*DIRECTIONS FOR THIS TASK:*
Please edit the entries from the line containing "You are a computer-use agent. Image" through the end of the entries so that "breadcrumb" becomes "path bar", leaving all else unchanged. Return only those lines.

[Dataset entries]
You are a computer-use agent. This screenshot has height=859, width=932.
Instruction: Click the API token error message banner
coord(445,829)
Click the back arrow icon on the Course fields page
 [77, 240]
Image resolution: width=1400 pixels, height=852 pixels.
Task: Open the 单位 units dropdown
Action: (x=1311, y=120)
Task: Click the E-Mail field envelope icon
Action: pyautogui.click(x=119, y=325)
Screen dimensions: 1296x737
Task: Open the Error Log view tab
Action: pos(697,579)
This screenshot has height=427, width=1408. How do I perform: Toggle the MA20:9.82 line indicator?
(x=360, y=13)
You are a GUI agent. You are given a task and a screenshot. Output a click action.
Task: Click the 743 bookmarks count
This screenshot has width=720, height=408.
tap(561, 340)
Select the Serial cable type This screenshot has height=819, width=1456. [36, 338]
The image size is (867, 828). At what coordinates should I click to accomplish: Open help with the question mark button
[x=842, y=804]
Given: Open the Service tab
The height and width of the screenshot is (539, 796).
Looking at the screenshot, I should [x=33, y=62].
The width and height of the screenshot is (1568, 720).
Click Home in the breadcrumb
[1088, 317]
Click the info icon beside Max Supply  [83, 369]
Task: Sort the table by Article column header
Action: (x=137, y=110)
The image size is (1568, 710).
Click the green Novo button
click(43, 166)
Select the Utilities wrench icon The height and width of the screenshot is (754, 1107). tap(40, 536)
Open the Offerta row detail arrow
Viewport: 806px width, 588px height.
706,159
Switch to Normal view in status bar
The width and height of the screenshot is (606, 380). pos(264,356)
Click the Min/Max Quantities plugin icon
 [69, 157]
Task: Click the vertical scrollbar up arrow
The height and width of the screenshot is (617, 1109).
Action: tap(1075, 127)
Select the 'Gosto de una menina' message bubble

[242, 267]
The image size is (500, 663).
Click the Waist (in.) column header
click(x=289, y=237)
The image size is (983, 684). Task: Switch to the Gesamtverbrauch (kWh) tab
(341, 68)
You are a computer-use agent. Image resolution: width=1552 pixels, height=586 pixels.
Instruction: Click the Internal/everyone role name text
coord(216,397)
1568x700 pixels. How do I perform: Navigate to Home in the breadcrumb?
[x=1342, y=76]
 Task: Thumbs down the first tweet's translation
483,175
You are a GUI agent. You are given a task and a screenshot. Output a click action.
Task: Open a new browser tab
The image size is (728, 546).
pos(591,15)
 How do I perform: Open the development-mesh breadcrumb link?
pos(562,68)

*COMPLETE RESPONSE:*
You are a computer-use agent. Image resolution: width=1552 pixels, height=586 pixels.
Instruction: Click the Internal/everyone role name text
coord(216,397)
1568x700 pixels. How do I perform: Navigate to Home in the path bar?
[x=1342, y=76]
 Task: Thumbs down the first tweet's translation
483,175
You are a GUI agent. You are given a task and a screenshot. Output a click action.
Task: Open a new browser tab
The image size is (728, 546).
pos(591,15)
 How do I perform: Open the development-mesh path bar link?
pos(562,68)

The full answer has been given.